▶ _Task prompt_: Rewrite everything from the line containing "This screenshot has width=1232, height=967." down through the line containing "point(363,749)" as a two-column CSV with the headers instruction and click. Give one row per record, put each value in a single quoted field with line breaks turned into spaces, and leave the pictures out.

▶ _Input for this task_:
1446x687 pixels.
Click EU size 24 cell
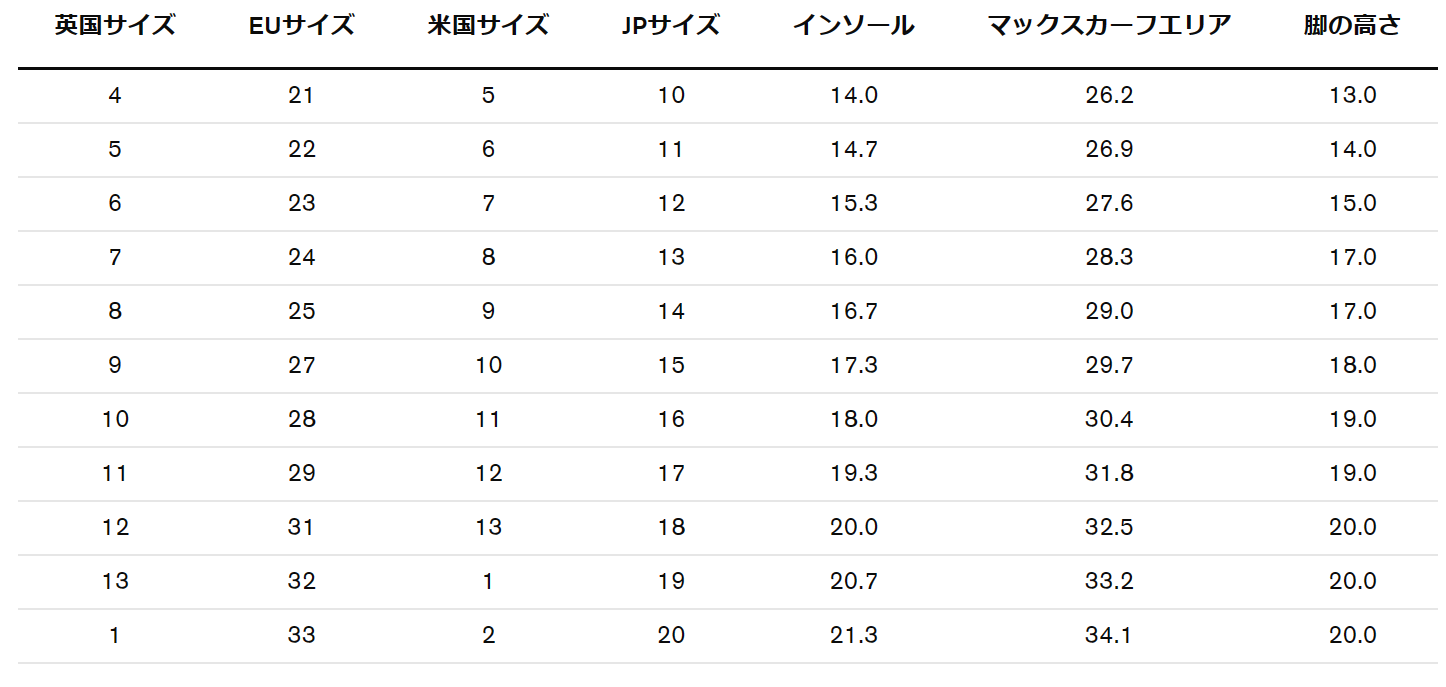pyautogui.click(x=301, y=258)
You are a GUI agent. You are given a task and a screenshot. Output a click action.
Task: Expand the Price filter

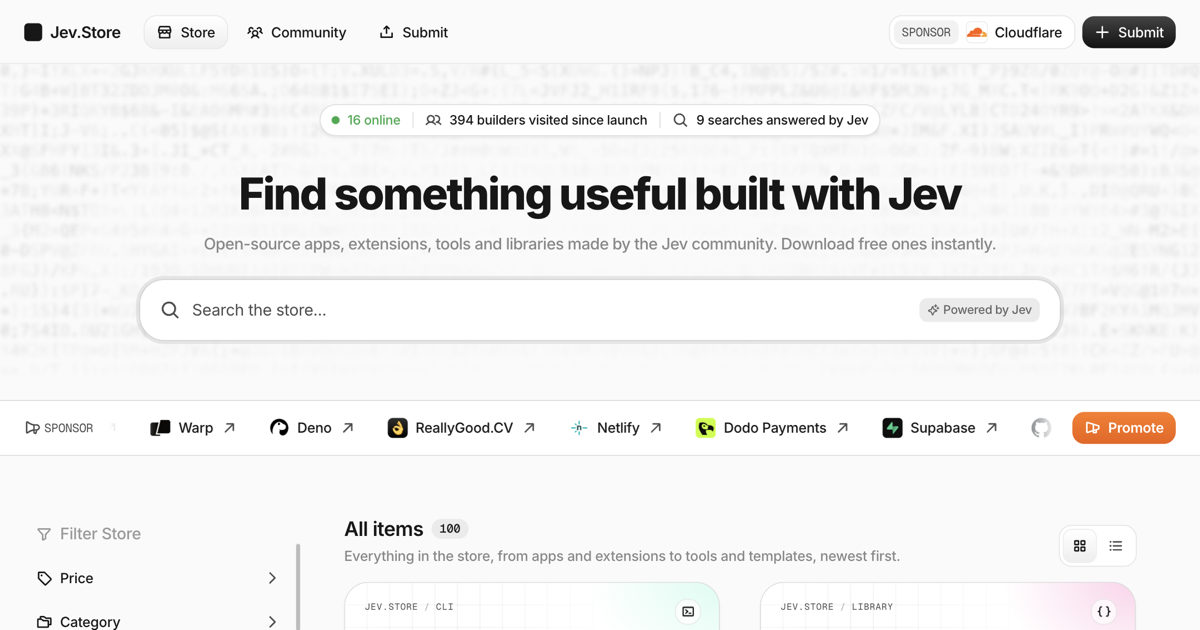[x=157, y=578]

==

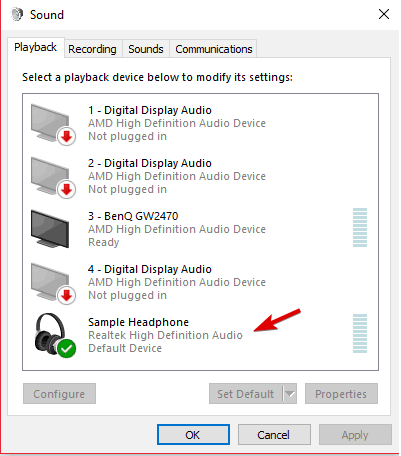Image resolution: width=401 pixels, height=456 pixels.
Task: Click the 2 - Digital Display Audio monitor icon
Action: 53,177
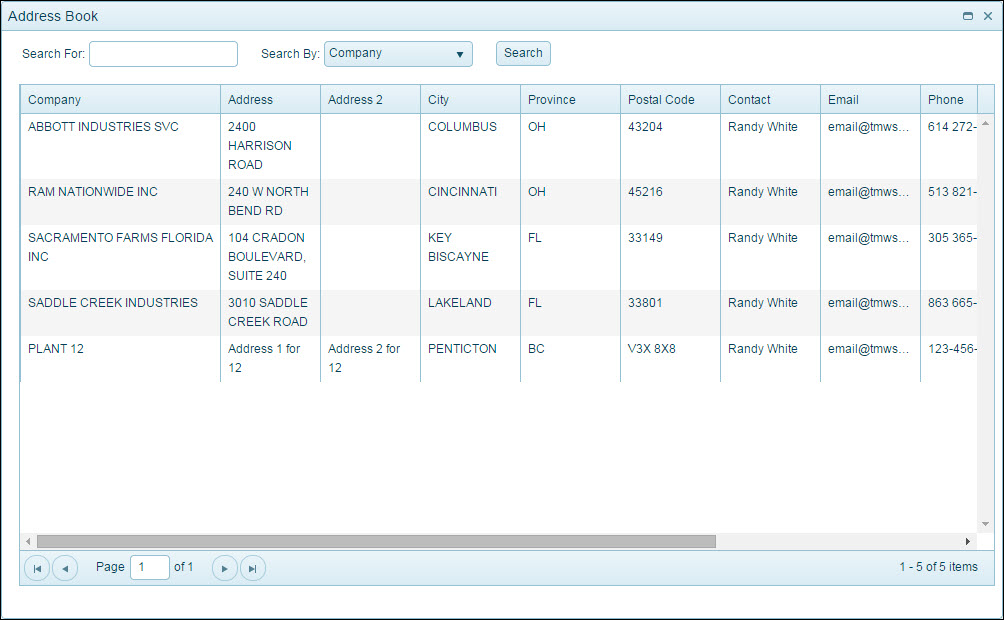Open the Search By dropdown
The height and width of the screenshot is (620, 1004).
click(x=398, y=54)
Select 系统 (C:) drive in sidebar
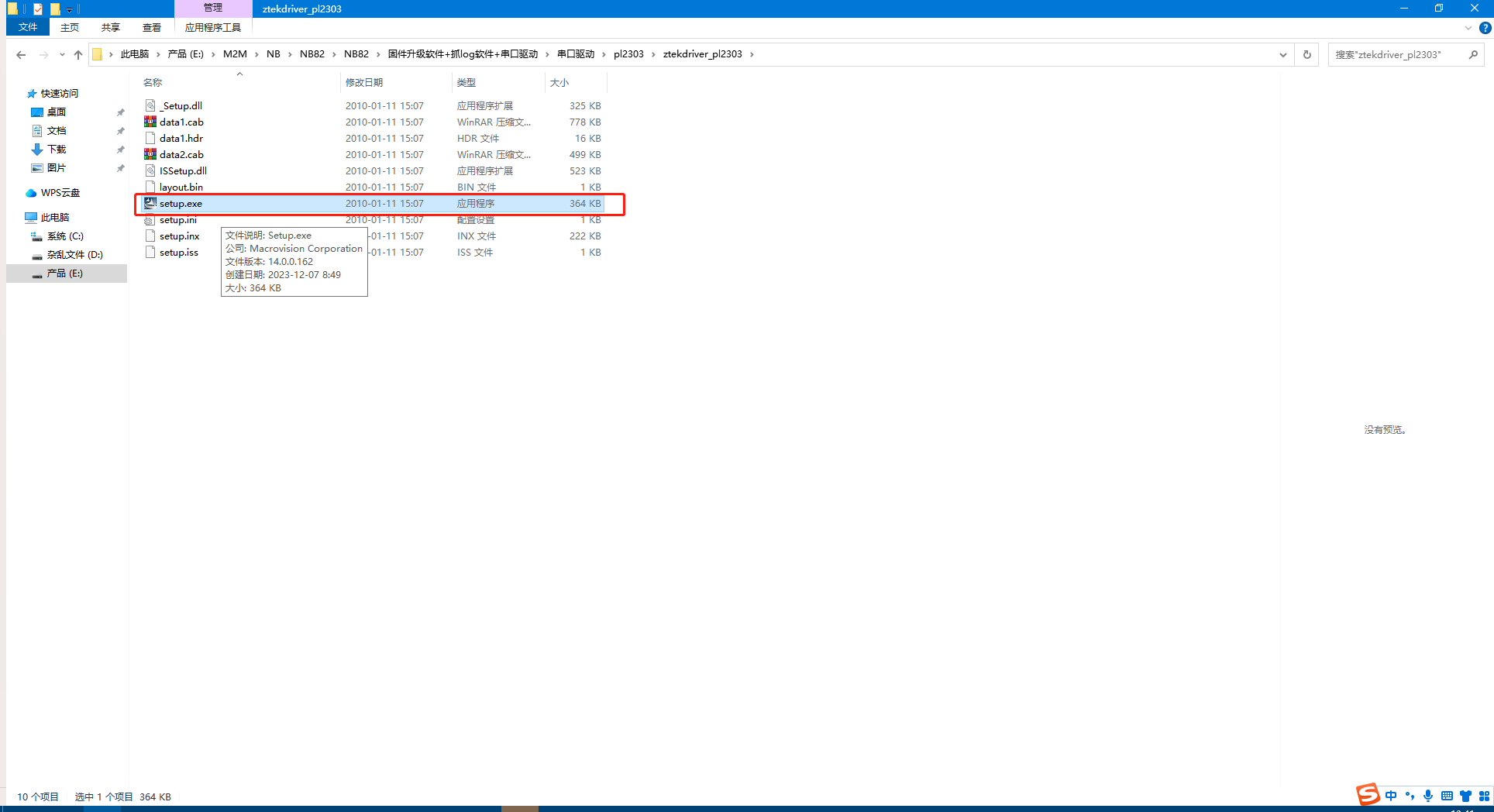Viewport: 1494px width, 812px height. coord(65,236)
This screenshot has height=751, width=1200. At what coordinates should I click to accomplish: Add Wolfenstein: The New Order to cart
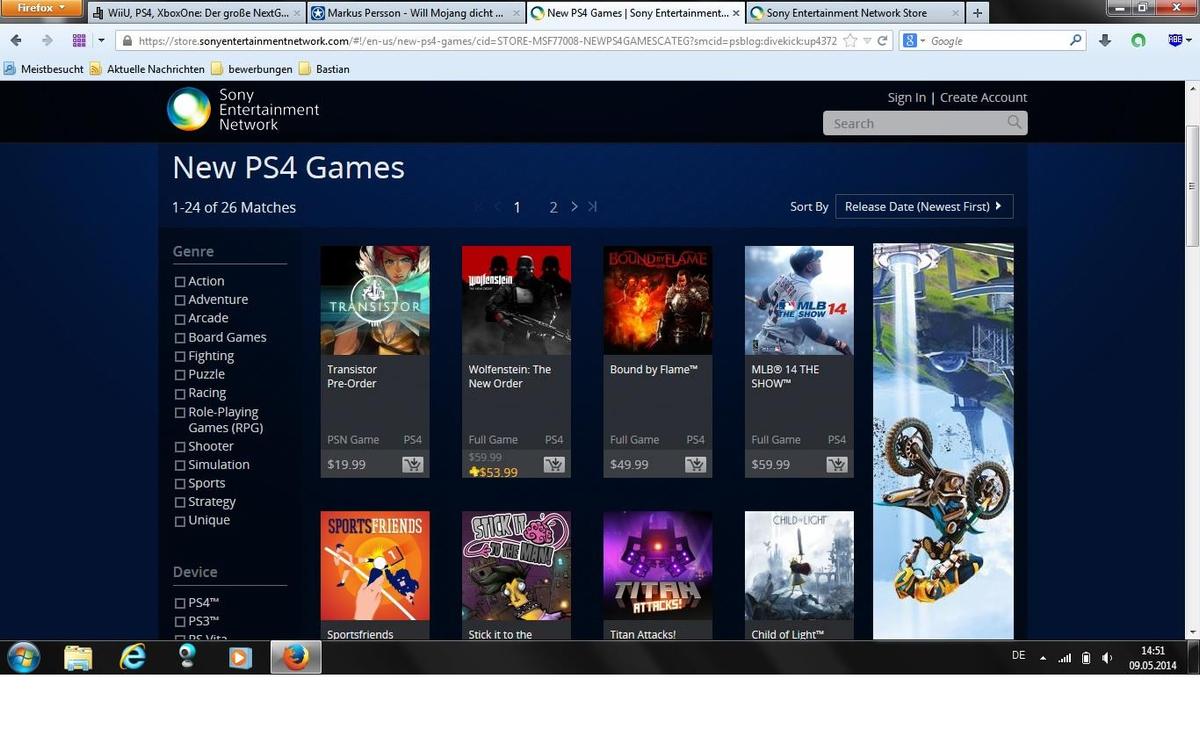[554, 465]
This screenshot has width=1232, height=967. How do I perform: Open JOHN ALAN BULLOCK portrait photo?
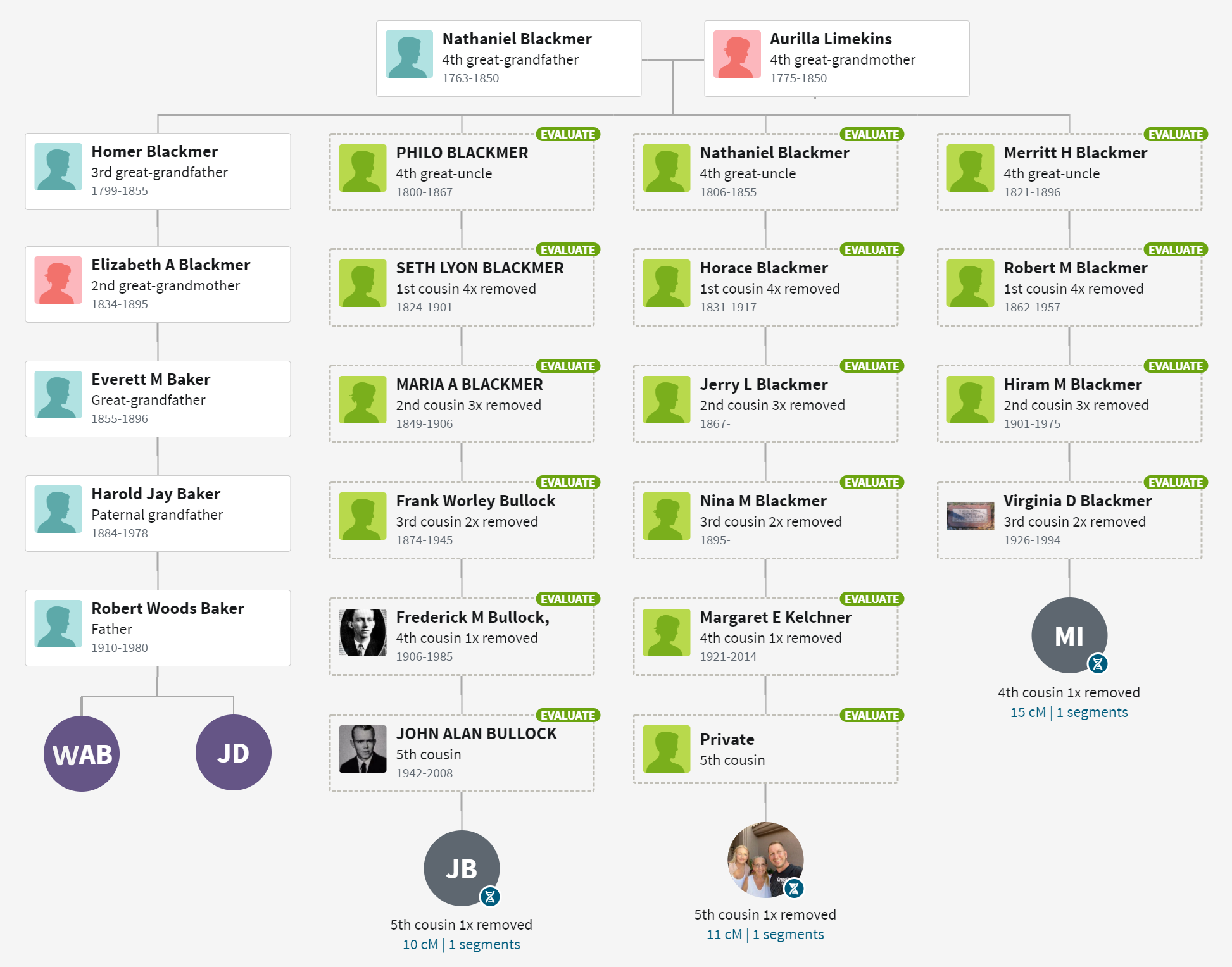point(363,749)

--

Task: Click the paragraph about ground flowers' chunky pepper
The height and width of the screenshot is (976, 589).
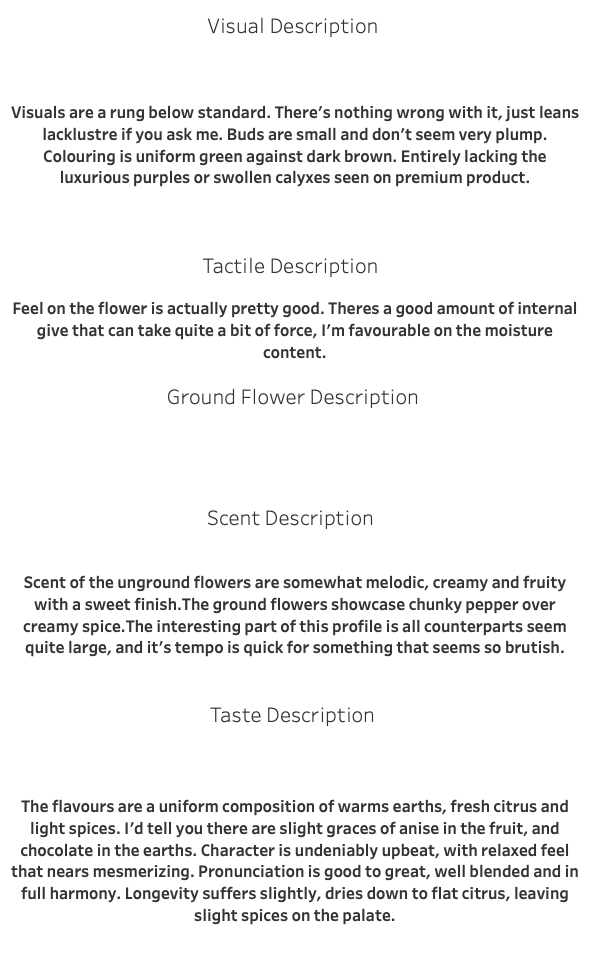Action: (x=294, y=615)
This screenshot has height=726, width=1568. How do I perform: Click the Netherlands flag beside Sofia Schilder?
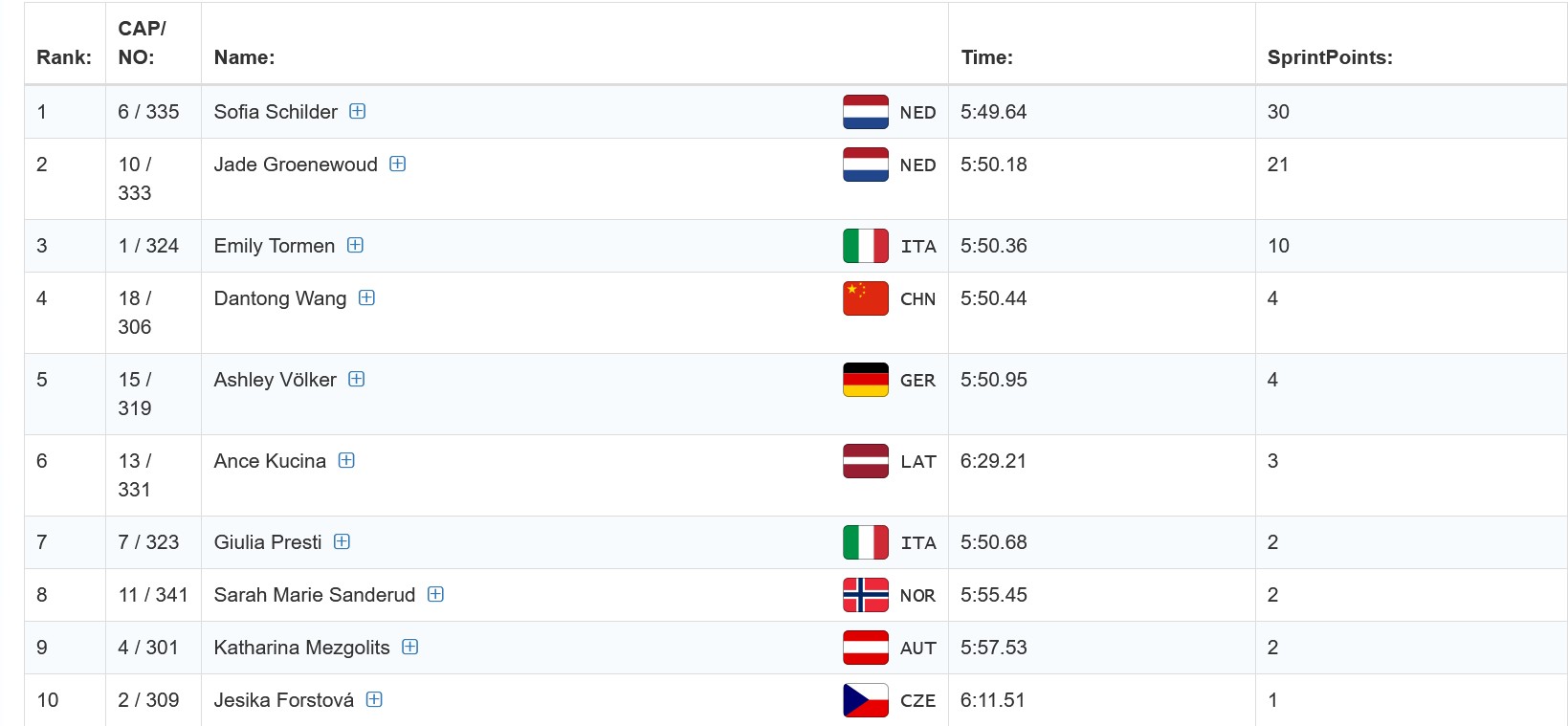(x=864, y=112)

▶ _Result_:
instruction,click
"This screenshot has width=1232, height=967. How do I perform: Open JOHN ALAN BULLOCK portrait photo?","point(363,749)"